2022-07-12 17:03:43.890 +03 [10225] LOG: received promote request
2022-07-12 17:03:43.890 +03 [10225] LOG: redo done at 0/5000028 system usage: CPU: user: 0.39 s, system: 0.66 s, elapsed: 87473.32 s
2022-07-12 17:03:43.890 +03 [10225] LOG: last completed transaction was at log time 2022-07-11 16:45:29.86949+03
2022-07-12 17:03:43.906 +03 [10225] LOG: selected new timeline ID: 3
2022-07-12 17:03:43.997 +03 [10225] LOG: archive recovery complete
2022-07-12 17:03:44.020 +03 [10223] LOG: database system is ready to accept connections
We can see it has been opened with read , write with a new timeline id. But replication is broken. i.e currently we have only master server, no slave server.
So for the switchover to successful, we need to make old master as slave
4. On OLD MASTER( i.e NEW SLAVE 10.20.30.6)
-- Create a standby.signal file(empty)
touch /oracle/pg_data/standby.signal
-- Update the postgres.auto.conf file with NEW MASTER SERVER DETAILS
-bash-4.2$ cat postgresql.auto.conf
# Do not edit this file manually!
# It will be overwritten by the ALTER SYSTEM command.

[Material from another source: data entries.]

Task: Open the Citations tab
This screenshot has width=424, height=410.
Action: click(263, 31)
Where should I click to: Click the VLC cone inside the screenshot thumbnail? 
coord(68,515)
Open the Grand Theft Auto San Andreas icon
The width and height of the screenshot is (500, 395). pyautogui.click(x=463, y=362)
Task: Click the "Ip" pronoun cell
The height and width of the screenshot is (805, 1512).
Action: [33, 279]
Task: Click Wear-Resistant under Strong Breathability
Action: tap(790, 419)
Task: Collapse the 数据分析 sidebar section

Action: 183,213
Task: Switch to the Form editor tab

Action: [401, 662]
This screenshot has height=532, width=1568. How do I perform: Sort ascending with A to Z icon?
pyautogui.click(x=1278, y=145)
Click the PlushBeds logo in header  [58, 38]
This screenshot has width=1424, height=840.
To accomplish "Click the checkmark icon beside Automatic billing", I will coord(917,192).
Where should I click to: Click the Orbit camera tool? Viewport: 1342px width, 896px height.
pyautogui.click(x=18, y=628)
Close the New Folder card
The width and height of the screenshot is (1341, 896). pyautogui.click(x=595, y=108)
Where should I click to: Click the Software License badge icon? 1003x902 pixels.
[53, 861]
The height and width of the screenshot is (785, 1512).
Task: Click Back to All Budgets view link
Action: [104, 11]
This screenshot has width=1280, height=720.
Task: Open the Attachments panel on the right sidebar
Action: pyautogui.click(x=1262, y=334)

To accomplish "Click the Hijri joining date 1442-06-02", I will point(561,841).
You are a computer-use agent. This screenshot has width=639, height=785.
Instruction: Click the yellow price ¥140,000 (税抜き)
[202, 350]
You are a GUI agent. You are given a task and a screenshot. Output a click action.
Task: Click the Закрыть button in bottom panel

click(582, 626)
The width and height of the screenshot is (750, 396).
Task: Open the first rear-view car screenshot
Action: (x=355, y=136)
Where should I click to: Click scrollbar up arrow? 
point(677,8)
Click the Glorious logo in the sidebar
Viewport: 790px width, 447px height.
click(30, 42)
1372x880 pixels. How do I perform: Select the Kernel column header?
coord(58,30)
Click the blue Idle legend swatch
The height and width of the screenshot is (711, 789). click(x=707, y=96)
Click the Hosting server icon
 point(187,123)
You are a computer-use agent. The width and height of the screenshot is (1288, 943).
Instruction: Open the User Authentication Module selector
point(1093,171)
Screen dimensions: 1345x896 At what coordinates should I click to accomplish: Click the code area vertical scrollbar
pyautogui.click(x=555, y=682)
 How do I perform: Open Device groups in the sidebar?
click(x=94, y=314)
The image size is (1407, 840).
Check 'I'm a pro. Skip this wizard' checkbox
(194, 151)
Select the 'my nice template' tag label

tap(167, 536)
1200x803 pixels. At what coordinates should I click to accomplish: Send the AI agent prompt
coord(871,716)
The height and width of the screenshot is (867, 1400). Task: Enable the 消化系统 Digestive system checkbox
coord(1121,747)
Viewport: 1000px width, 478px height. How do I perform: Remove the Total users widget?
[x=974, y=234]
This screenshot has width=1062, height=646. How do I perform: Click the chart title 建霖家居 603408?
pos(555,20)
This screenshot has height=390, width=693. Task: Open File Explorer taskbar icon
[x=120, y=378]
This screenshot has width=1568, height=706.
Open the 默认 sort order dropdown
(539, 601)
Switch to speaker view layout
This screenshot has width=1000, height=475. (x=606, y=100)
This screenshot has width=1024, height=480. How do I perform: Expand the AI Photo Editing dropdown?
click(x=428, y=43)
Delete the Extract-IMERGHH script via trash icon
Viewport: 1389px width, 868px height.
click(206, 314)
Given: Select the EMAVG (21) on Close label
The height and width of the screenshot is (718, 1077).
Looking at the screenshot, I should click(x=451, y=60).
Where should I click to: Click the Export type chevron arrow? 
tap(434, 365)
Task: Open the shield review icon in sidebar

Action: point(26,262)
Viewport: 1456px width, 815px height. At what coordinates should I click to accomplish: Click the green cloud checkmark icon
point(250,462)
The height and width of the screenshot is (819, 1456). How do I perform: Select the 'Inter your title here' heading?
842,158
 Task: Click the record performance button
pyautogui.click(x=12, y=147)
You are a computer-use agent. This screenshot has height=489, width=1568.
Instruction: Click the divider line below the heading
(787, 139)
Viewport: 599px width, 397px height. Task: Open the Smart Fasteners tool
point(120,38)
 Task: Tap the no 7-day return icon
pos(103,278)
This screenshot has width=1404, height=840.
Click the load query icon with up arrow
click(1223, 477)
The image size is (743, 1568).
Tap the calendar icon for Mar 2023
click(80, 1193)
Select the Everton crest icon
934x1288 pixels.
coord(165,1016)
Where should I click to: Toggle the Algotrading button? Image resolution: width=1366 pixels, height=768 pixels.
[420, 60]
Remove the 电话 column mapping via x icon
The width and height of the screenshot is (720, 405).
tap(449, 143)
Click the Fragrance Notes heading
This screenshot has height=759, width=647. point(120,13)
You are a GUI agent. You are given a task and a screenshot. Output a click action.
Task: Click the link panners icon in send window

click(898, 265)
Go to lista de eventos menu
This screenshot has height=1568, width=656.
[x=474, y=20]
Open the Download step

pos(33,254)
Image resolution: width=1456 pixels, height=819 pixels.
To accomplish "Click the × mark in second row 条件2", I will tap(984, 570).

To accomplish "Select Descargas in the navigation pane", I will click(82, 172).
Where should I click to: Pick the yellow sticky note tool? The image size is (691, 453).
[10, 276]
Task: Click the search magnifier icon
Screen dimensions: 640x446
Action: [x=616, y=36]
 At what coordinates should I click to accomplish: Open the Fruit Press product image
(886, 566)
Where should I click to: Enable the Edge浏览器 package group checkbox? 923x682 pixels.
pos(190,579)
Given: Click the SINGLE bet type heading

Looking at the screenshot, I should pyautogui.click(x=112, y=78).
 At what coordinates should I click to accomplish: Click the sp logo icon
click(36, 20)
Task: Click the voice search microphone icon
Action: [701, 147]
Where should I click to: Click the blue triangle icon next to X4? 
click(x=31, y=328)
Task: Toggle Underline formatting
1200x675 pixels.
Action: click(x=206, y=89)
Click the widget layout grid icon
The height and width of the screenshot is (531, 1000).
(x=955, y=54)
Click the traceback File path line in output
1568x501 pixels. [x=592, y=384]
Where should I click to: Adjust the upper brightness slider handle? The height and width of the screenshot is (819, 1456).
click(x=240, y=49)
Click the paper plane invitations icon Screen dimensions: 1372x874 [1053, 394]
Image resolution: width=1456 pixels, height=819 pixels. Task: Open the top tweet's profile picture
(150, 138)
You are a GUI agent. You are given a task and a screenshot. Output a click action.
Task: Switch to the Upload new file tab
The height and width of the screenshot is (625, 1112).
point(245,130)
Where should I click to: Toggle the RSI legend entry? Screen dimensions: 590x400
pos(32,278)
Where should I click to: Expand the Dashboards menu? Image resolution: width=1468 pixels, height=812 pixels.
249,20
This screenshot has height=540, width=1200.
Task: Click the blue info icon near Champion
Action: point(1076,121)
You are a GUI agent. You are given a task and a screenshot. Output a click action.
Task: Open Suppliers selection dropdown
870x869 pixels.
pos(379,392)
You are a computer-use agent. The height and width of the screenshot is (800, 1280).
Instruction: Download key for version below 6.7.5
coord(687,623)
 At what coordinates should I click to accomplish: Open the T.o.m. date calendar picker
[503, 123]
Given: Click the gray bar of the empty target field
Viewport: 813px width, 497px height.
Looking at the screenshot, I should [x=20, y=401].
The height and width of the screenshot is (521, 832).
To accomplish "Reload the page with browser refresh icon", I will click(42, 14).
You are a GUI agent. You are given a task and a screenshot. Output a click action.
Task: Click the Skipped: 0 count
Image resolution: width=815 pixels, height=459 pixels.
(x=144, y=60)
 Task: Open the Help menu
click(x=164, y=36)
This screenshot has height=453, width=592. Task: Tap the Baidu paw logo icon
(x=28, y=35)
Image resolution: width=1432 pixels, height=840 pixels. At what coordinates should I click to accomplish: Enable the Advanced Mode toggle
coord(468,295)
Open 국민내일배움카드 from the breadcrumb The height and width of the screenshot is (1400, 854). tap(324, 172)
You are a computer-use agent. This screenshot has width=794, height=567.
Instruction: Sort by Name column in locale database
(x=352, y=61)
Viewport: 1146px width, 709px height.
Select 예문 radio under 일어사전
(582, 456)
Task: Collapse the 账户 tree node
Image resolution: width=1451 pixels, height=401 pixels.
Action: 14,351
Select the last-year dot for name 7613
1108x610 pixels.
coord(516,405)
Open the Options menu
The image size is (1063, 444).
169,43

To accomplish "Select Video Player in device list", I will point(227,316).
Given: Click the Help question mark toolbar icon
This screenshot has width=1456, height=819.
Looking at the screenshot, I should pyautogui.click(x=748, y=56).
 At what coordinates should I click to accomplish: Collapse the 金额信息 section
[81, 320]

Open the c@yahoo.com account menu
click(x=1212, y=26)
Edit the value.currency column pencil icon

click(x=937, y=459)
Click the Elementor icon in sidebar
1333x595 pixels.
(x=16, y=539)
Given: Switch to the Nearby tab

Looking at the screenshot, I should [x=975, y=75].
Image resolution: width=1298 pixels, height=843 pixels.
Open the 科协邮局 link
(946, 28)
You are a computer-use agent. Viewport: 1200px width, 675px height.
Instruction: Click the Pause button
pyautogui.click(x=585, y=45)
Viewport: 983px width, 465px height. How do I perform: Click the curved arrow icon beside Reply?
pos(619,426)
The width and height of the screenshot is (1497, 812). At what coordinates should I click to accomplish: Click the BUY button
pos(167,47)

primary_conninfo = 'user=postgres password=postgres channel_binding=prefer host=10.20.30.6 port=5444 sslmode=prefer sslcompression=0 sslsni=1 ssl_min_protocol_version=TLSv1.2 gssencmode=prefer krbsrvname=postgres target_session_attrs=any'
wal_log_hints = 'on'
5 . START NEW SLAVE ( 10.20.30.6):
/usr/pgsql-14/bin/pg_ctl start -D /oracle/pg_data
6. Check whether master-slave replication is working fine or not:
-- ON MASTER:
postgres=# \x
Expanded display is on.
postgres=# select * from pg_stat_replication;
-[ RECORD 1 ]----+------------------------------
pid | 6965
usesysid | 10
usename | postgres
application_name | walreceiver
client_addr | 10.20.30.7
client_hostname |
client_port | 51244
backend_start | 2022-07-13 10:29:03.01259+03
backend_xmin |
state | streaming
sent_lsn | 0/9600C20
write_lsn | 0/9600C20
flush_lsn | 0/9600C20
replay_lsn | 0/9600C20
write_lag |
flush_lag |
replay_lag |
sync_priority | 0
sync_state | async
reply_time | 2022-07-13 10:31:10.636569+03
-- ON SLAVE:
postgres=# select * from pg_stat_wal_receiver;
-[ RECORD 1 ]---------+----------------------------------------------------------------------------------------------------------------------------------------------------------------------------------------------------------------------------
pid | 30164
status | streaming
receive_start_lsn | 0/5000000
receive_start_tli | 3
written_lsn | 0/8000060
flushed_lsn | 0/8000060
received_tli | 3
last_msg_send_time | 2022-07-13 10:30:32.937076+03
last_msg_receipt_time | 2022-07-13 10:29:33.399633+03
latest_end_lsn | 0/8000060
latest_end_time | 2022-07-13 10:30:02.798967+03
slot_name |
sender_host | 10.20.30.6
sender_port | 5444
conninfo | user=postgres password=postgres channel_binding=prefer host=10.20.30.6 port=5444 sslmode=prefer sslcompression=0 sslsni=1 ssl_min_protocol_version=TLSv1.2 gssencmode=prefer krbsrvname=postgres target_session_attrs=any
You can do some data changes on MASTER, and check whether they are getting replicated to SLAVE or not.
-- ON MASTER:
postgres=# create table test101 as select * from test100;
SELECT 88065
-- ON SLAVE:
postgres=# select count(*) from test101;
-[ RECORD 1 ]
count | 88065
We have switched over the roles of MASTER and SLAVE with few simple steps.